Nestled among farming fields, just 20 minutes from the city of Denizli, lies the sleepy village of Pamukkale – home of the ruins of the ancient Roman spa town of Hierapolis (“holy” or “sacred” city in Greek), built by Eumenes II (the King of Pergamon) in 190 BC and the famous white travertines (thermal pools).
As water from the hot springs that run below Hierapolis flowed down the steep hill below the ancient city it lost carbon dioxide, and deposited stepped layers of white limestone. It is the formation of these which gave the town its modern name of Pamukkale, which translates in Turkish to “cotton castle”.

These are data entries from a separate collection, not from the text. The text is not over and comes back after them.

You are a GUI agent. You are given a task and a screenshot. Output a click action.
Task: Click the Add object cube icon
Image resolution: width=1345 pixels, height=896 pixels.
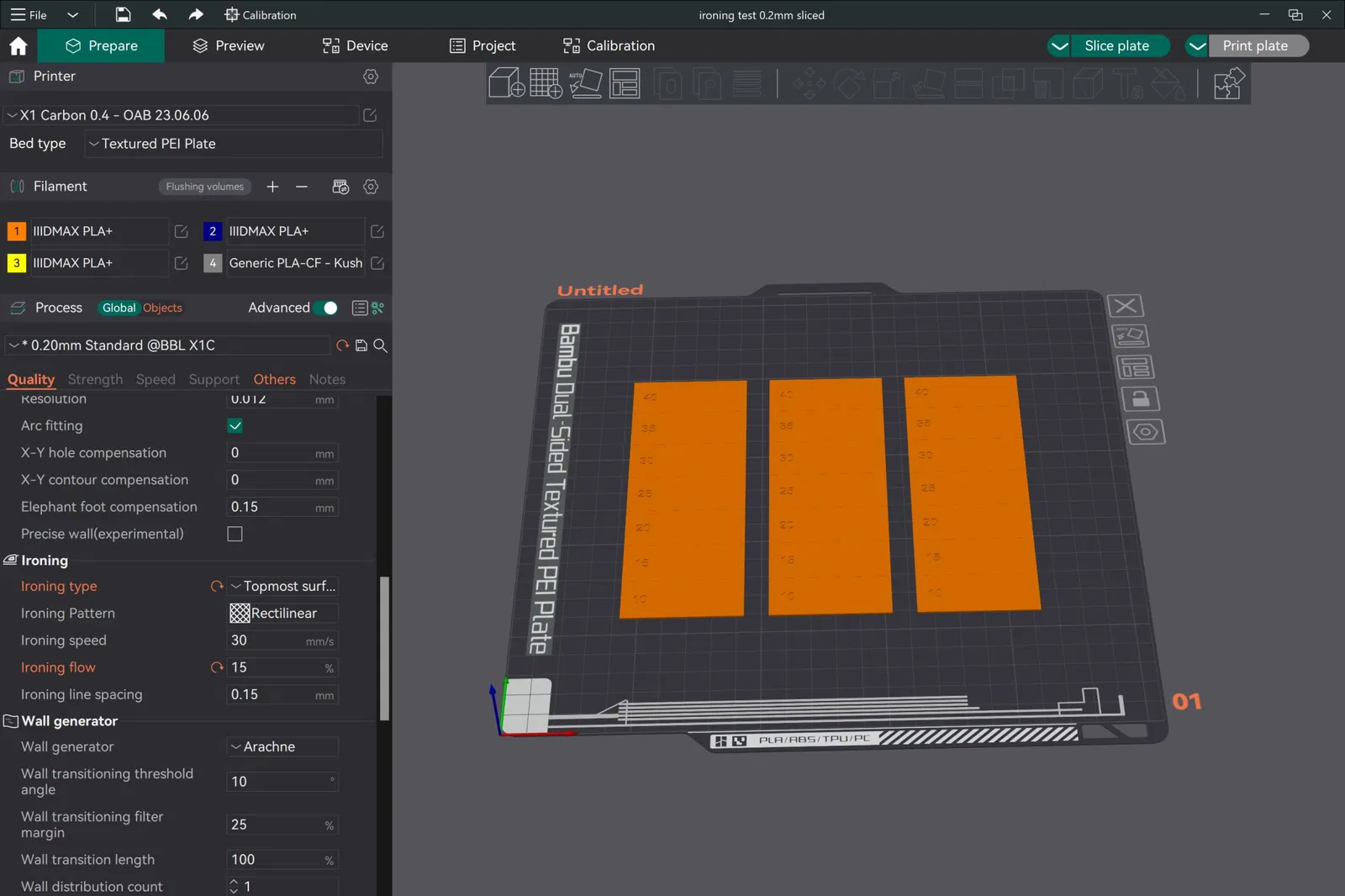point(506,83)
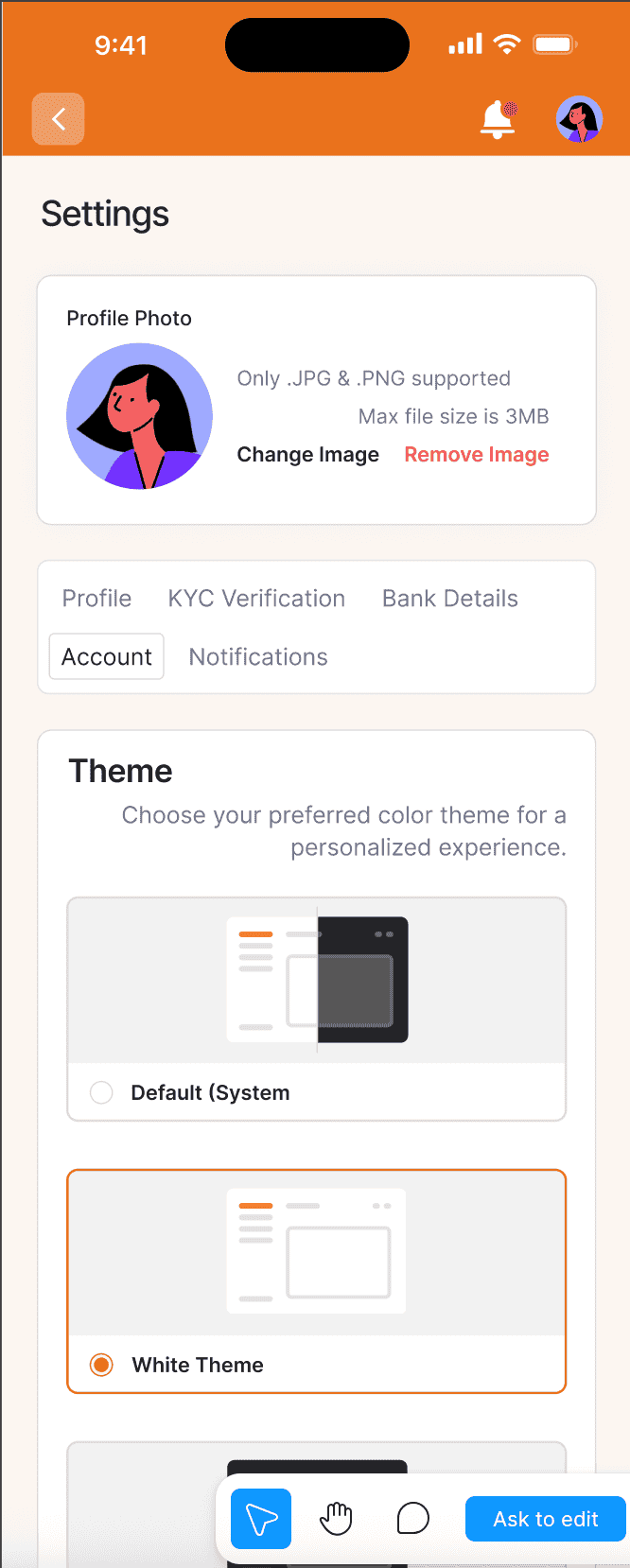Screen dimensions: 630x1568
Task: Select the White Theme radio button
Action: [101, 1365]
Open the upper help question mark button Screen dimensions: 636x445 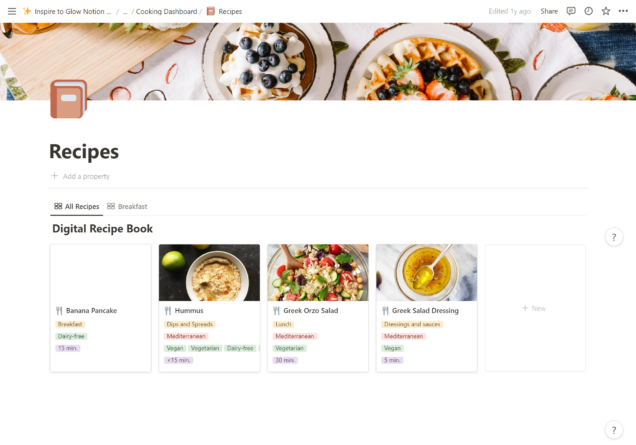pyautogui.click(x=614, y=237)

Hierapolis was primarily a resort and healing centre, although it was also famous for its textiles – a tradition that continues today. In ancient times, people came from all over to bathe in the waters which were believed to heal skin conditions, arthritis and more. After earthquakes destroyed the city, buildings were rebuilt in the Roman style, as the city was under control of the Roman Empire at that time. Under Roman control, it became a popular centre of arts, philosophy and trade.

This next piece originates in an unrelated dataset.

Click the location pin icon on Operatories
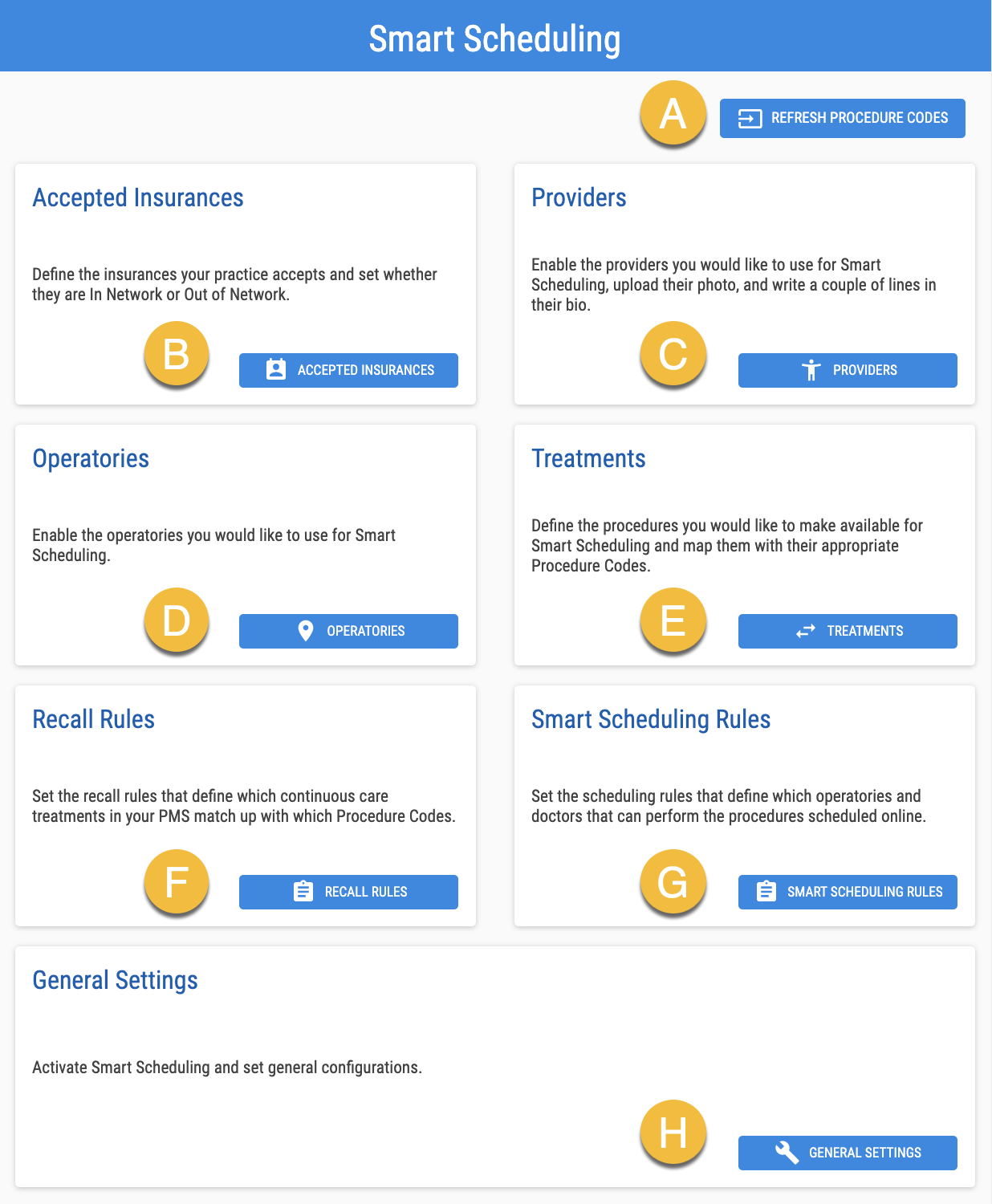Image resolution: width=992 pixels, height=1204 pixels. [x=306, y=631]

The ruins of Hierapolis are extensive – visitors will see city walls, an impressive theatre, a temple of Apollo, baths, paved streets and an incredibly well-preserved necropolis (burial ground).
Visitors to the site also have the chance to swim over fallen Roman columns in the Cleopatra Antique Pool (for an additional fee) which is fed by the thermal springs, making the water lovely to swim in at any time of year.